Data section ::
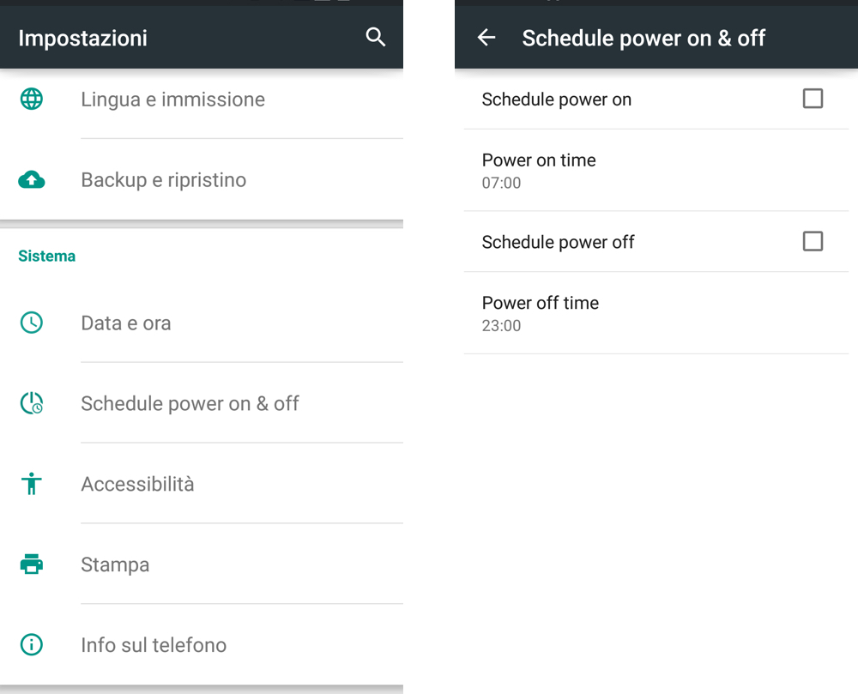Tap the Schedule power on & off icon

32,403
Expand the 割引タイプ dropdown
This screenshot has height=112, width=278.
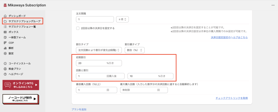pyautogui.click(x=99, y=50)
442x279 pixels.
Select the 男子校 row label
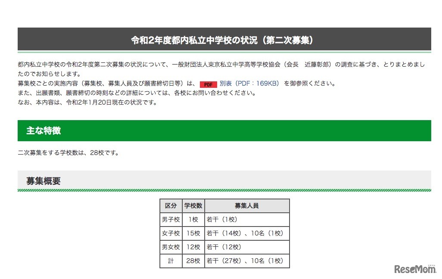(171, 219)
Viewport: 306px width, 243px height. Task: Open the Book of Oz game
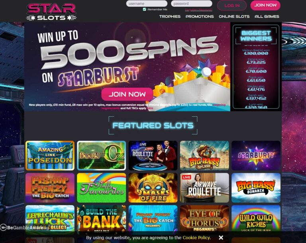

---

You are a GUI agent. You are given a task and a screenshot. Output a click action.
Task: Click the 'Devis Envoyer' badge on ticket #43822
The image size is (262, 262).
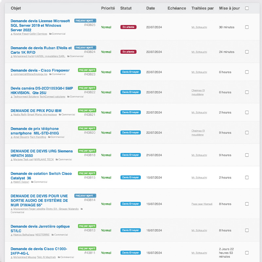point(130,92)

Exercise brief ::
Print nothing but the lines above starting with the line that contains "Expand the 割引タイプ dropdown" and going on through the line that contains "Viewport: 306px width, 243px". Leave out the pictures.

Result of the task ::
Expand the 割引タイプ dropdown
This screenshot has height=112, width=278.
pyautogui.click(x=99, y=50)
442x279 pixels.
Select the 男子校 row label
(171, 219)
Viewport: 306px width, 243px height. Task: Open the Book of Oz game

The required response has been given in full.